Winning together: Migrant goals power nearly half of teams heading to the world’s biggest sports tournament
Analysis from Remitly reveals migrant goal scorers made the difference for nearly half of the teams that qualified
LONDON, Nov. 11, 2022 (GLOBE NEWSWIRE) — New analysis by Remitly Global, Inc. (NASDAQ: RELY) (“Remitly”), a leading digital financial services provider for immigrants and their families in over 170 countries around the world, reveals that 41% of all the goals scored by the teams that qualified for this winter’s football tournament, were by first-generation migrants or the sons or grandsons of migrants1. And, for 14 out of the 32 countries, the goals scored by migrant players were the deciding factor to qualify. This continues a recent trend of teams with migrant players having success in global football tournaments.
The analysis of the 661 goals2 scored during the competition’s qualifying matches reveals that without immigration the fixture list for the upcoming world tournament would look very different.
Foreign-born players have played a pivotal role in securing a spot for their adopted home nation during the group stages – in particular for the English and French teams. 82% of the goals scored during England’s qualifying matches were scored by migrants, rising to 89% for 2018 champions France.
It’s not just European teams that have been positively impacted by international migration. The USA, the largest destination for international immigration3, saw 86% of their goals scored by migrants and for Canada, 100% of all goals scored were netted by players of Caribbean, African and South American descent.
Looking to South American nations, one of the pre-tournament favourites, Argentina, can also thank migrants for 25% of their goals in qualifying, a significant contribution to their qualification, alongside South and Central American rivals Uruguay, Ecuador and Costa Rica.
Recent history suggests those teams featuring migrant players would be right to be optimistic about their chances of progressing deep into the tournament:
- In 2018, France won the tournament in Russia with a squad featuring 87% of migrant players
- In 2014, Germany won in Brazil with a squad featuring 26% migrants
- In 2010, Spain won in South Africa with a squad featuring 22% migrants
- In 2006, Italy won in Germany with a squad featuring 13% migrants
The findings are being released to launch Remitly’s Together We’re Stronger campaign, which shines a spotlight on the different ways migrants have enriched our societies and celebrates the enormous cultural and economic contribution migrants make globally. The campaign is supported by the Migration Museum, and will feature across digital media and out-of-home boards across London’s tube network this autumn.
Pankaj Sharma, Executive Vice President, International at Remitly says, “Our analysis shines the spotlight on the power of diversity within football teams.

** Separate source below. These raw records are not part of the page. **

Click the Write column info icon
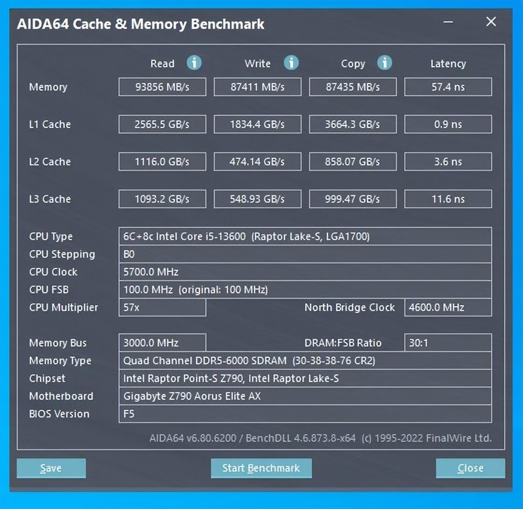Viewport: 523px width, 509px height. [x=290, y=63]
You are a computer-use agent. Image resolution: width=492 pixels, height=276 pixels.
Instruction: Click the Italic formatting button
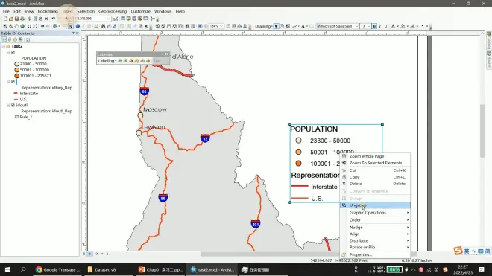(380, 26)
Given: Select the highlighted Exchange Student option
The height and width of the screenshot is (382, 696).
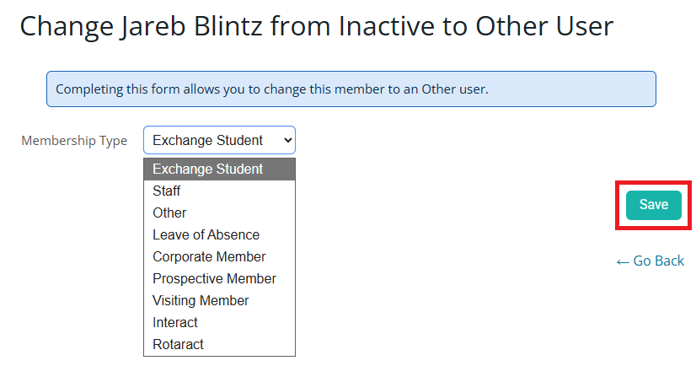Looking at the screenshot, I should pyautogui.click(x=208, y=169).
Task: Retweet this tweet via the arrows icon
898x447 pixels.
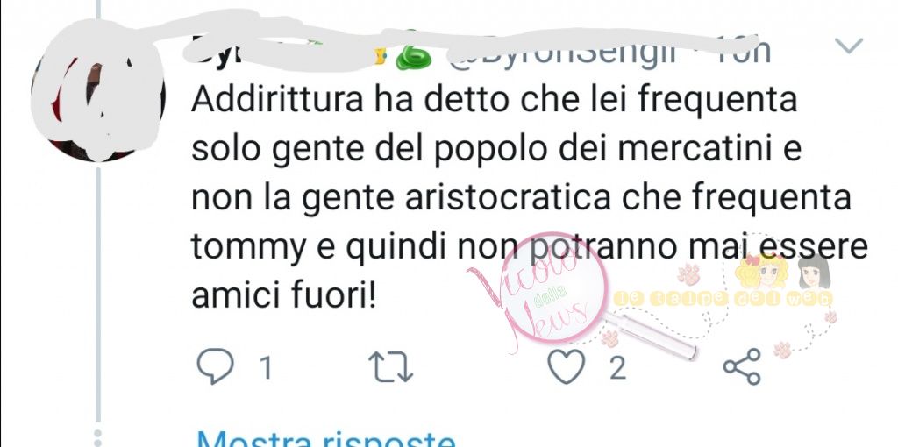Action: (391, 367)
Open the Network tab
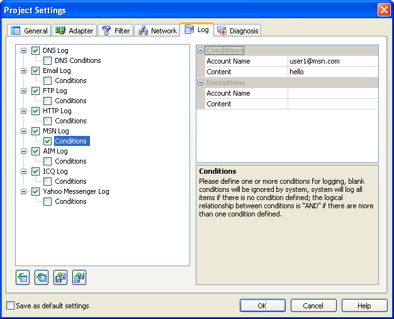 click(x=157, y=31)
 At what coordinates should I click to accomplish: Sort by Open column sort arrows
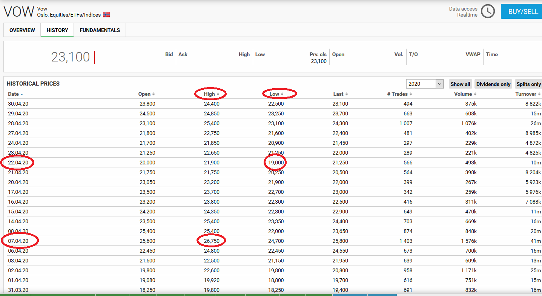[154, 94]
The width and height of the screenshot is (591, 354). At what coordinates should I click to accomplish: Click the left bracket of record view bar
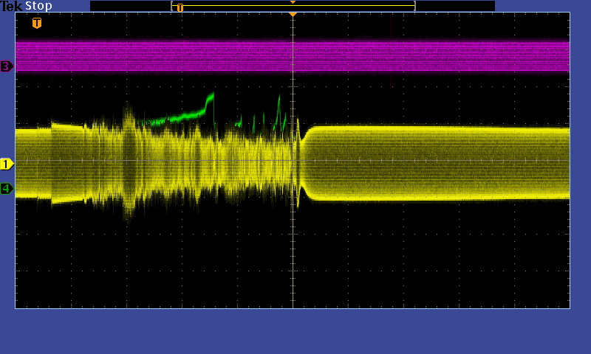(172, 6)
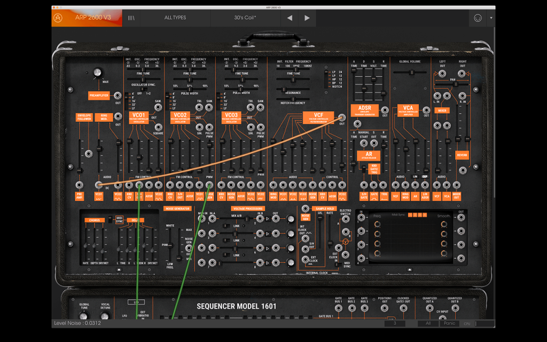Click the Clocked Gate1 Out jack
547x342 pixels.
pyautogui.click(x=403, y=308)
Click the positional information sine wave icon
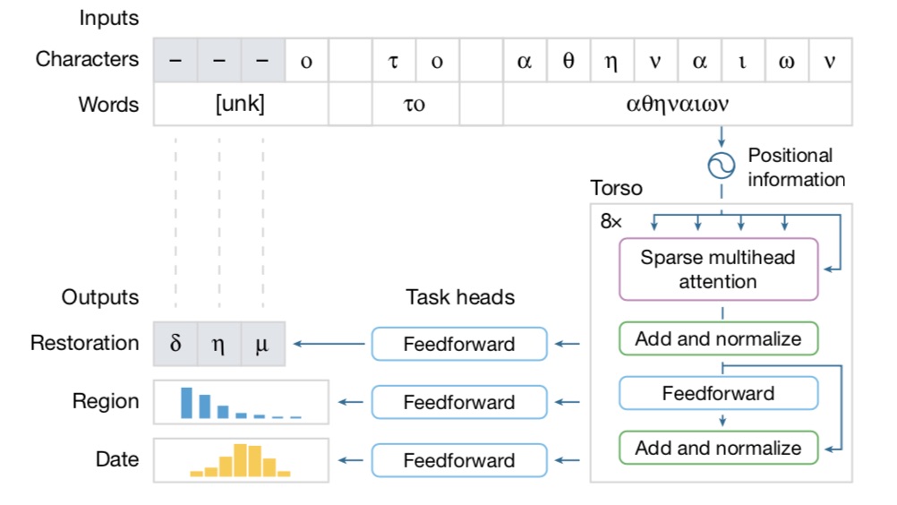This screenshot has width=897, height=505. [x=721, y=166]
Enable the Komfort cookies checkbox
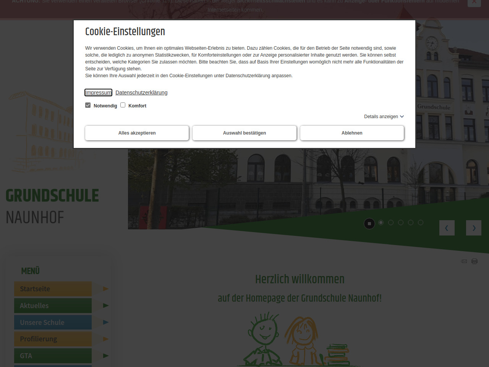The width and height of the screenshot is (489, 367). (x=123, y=105)
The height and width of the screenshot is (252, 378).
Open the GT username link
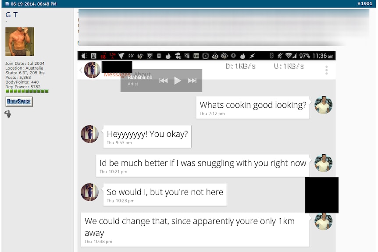[x=11, y=15]
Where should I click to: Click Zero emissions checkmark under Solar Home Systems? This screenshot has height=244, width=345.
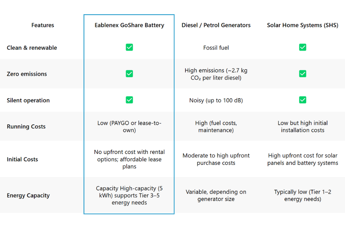pyautogui.click(x=303, y=73)

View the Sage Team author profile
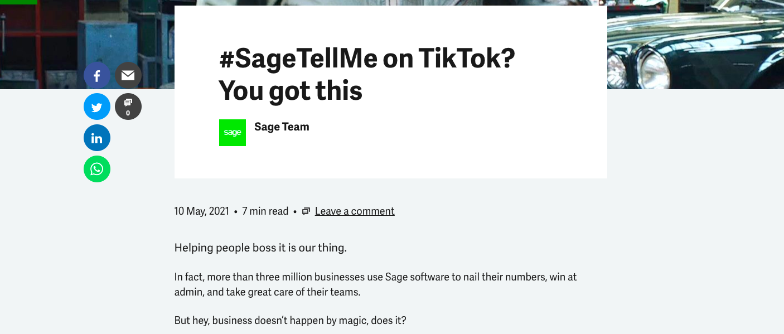coord(282,127)
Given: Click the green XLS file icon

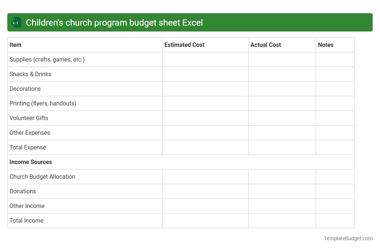Looking at the screenshot, I should 16,22.
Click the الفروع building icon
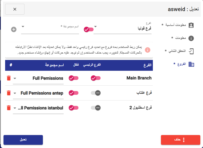 (x=191, y=64)
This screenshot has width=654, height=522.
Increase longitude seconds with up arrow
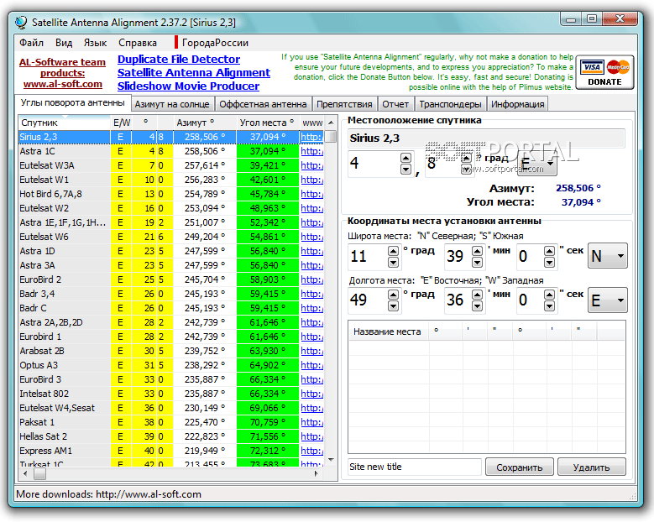tap(547, 294)
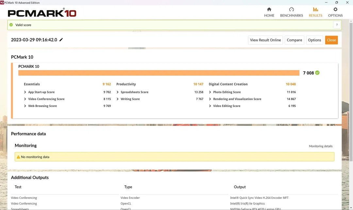Click the View Result Online button
The width and height of the screenshot is (353, 210).
point(265,40)
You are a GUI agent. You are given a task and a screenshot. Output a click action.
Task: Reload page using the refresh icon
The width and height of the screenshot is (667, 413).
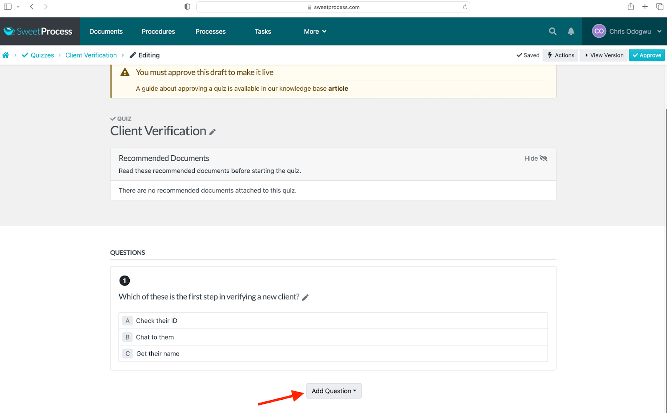(x=465, y=7)
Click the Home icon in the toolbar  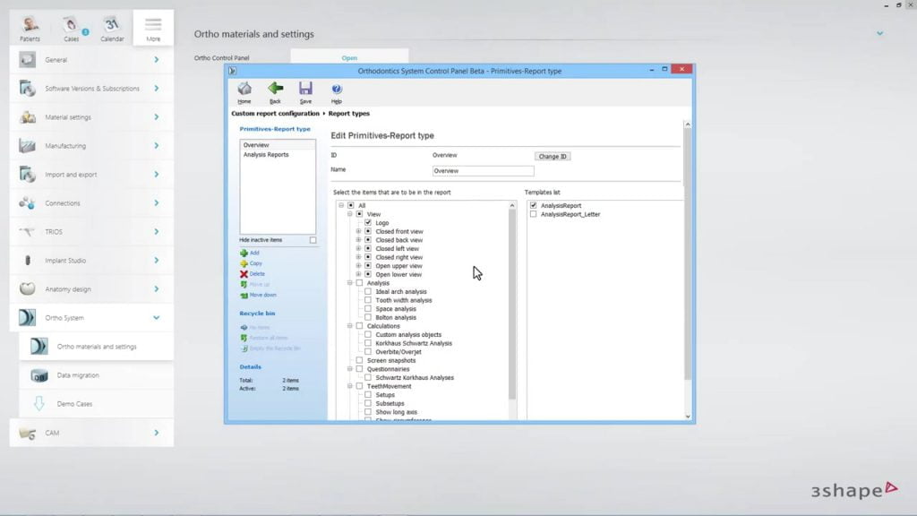point(244,90)
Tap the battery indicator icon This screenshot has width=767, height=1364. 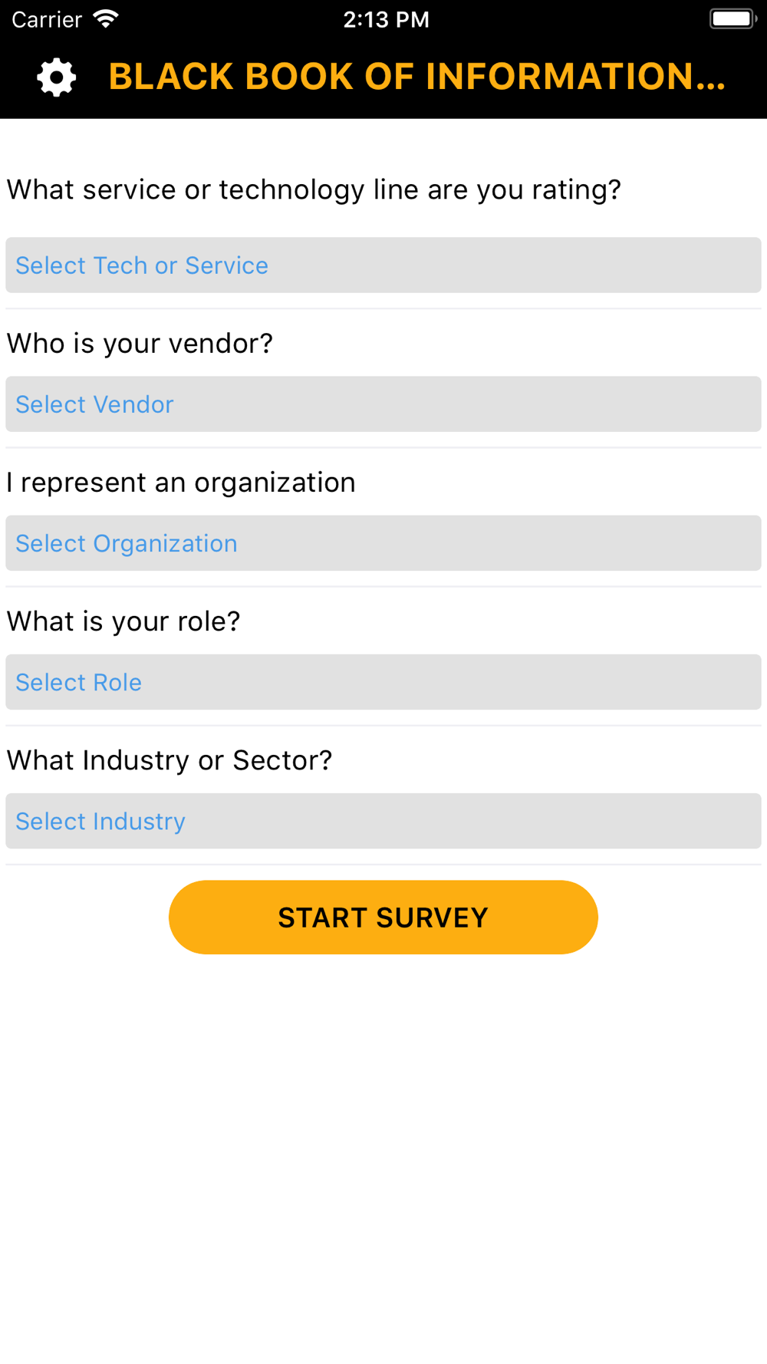coord(732,18)
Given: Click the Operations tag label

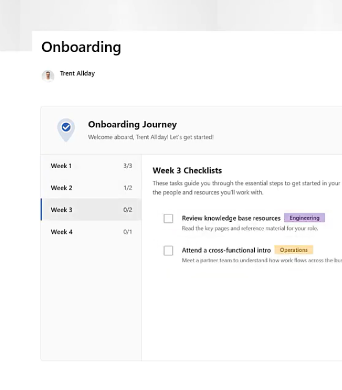Looking at the screenshot, I should 293,250.
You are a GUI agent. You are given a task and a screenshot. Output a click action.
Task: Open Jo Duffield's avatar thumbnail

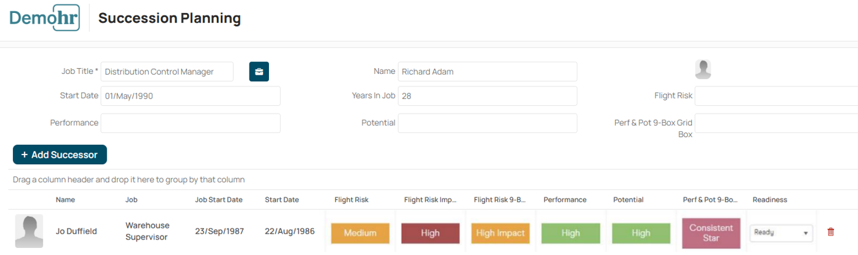(29, 231)
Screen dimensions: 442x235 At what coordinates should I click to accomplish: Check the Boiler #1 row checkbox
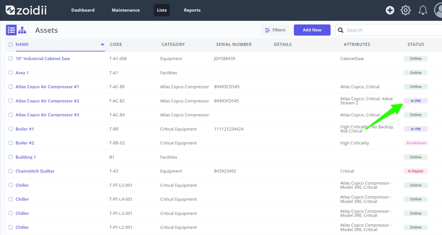(11, 129)
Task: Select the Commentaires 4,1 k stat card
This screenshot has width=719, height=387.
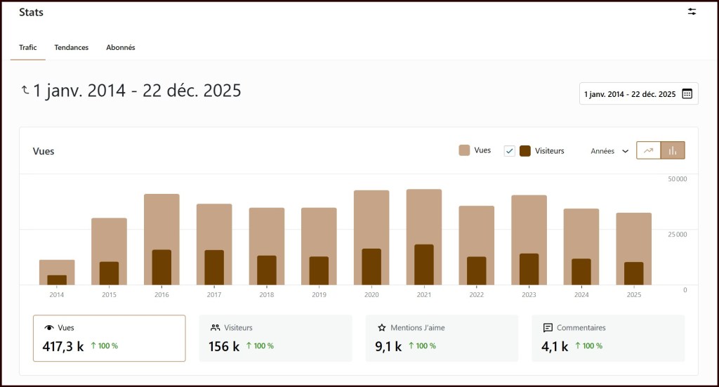Action: pos(607,338)
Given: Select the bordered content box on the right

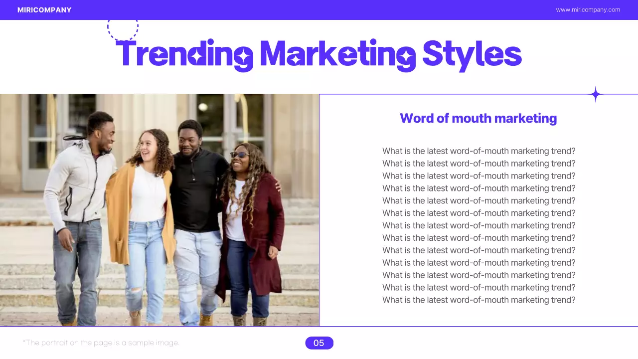Looking at the screenshot, I should pos(479,209).
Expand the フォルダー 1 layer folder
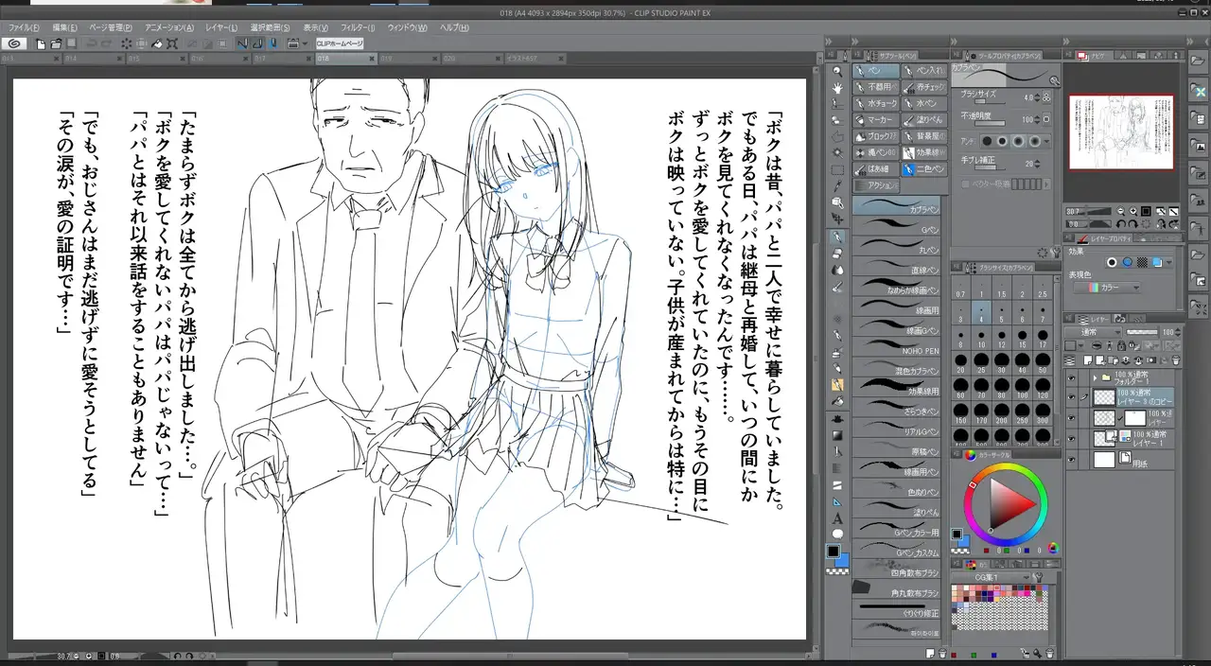The height and width of the screenshot is (666, 1211). click(1095, 377)
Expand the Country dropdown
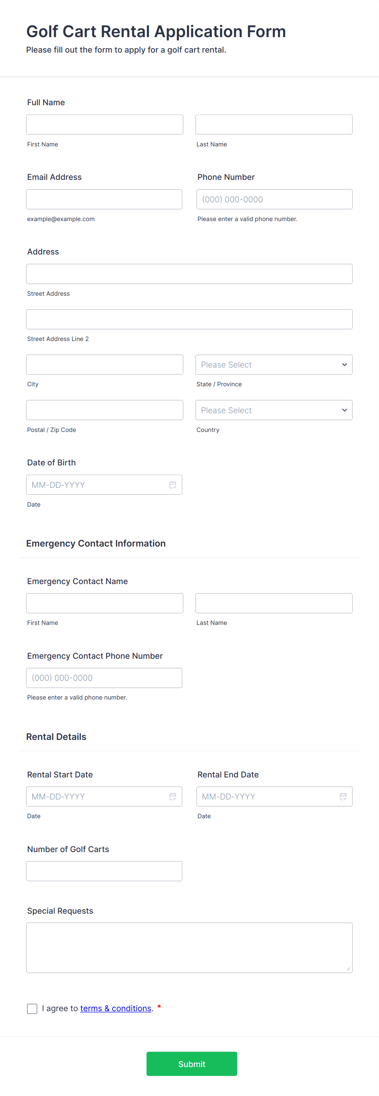 pyautogui.click(x=274, y=410)
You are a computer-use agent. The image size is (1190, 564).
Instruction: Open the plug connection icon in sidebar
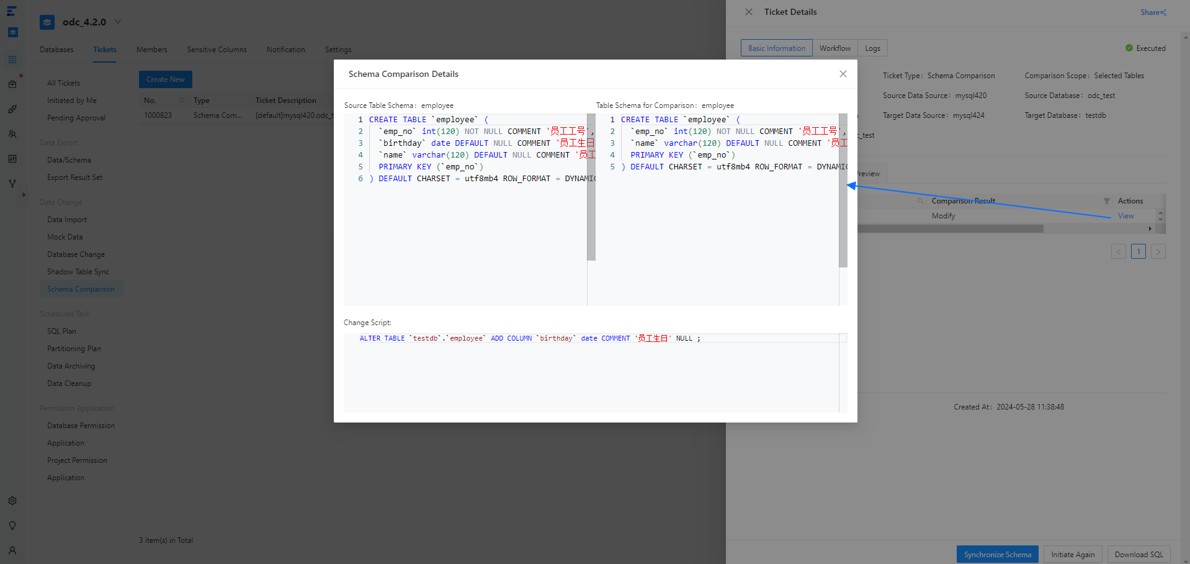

There are players from all over the world, from different cultures and backgrounds, all united to fulfil a common goal – to win football matches for their nation and adopted home.
“Migrants make football teams stronger but their contribution doesn’t start and end on the football pitch. The world would be poorer without migrants, who make an enormous cultural and economic contribution to societies globally. Through our Together We’re Stronger campaign we want to spark a nationwide conversation about migrants and how they’ve enriched all our lives be it through, sport, music, business and much more.”
Matthew Plowright, Director of Communications and Engagement at the Migration Museum says, “We’re backing Remitly’s campaign for the same reason we created the Migration Museum – for everyone to come together and share stories, understand and reflect on our connections to each other, as well as explore how migration has made the UK what it is today – as individuals, as communities and as nations.
“Football is part of many people’s lives and as this research shows, wouldn’t be the same without migration. But migration has shaped far more than football. It’s central to all our lives and so many of the things that we know and love from music to art, food to fashion.”
Other highlights from Remitly’s research shows:
- More than 86% of Belgium’s goals were scored by a migrant, earning them an additional eight points
- The Netherlands won an extra nine points thanks to migrant goals, with 27 of their 33 goals scored by a migrant
- Australia’s qualification was decided by a penalty shootout, with three of the five penalties being scored by a migrant
Notes to editors:
- For the purposes of this story, a migrant player is defined as a player who was born outside of the country he now represents, or was born to parents and/or grandparents born in another country.
- Remitly analysed every goal scored by teams who qualified for the tournament, then assessed whether each goal was scored by a migrant or descendent of a migrant. Remitly then broke this data down to work out how many points that team would have secured in their group without the goals scored by migrants, and whether that would have secured them enough points to qualify for Qatar. Full research available on request.
- Source – UN International Migration Highlights
Remitly is a leading digital financial services provider for immigrants and their families in over 170 countries around the world. Remitly helps immigrants send money home in a safe, reliable and transparent manner. Its digitally-native, cross-border remittance app eliminates the long wait times, complexities and fees typical of traditional remittance processes. Building on its strong foundation, Remitly is expanding its suite of products to further its mission and transform financial services for immigrants all around the world. Founded in 2011, Remitly is headquartered in Seattle and has seven global offices, including London, Cork, Krakow, Singapore, Manila and Managua.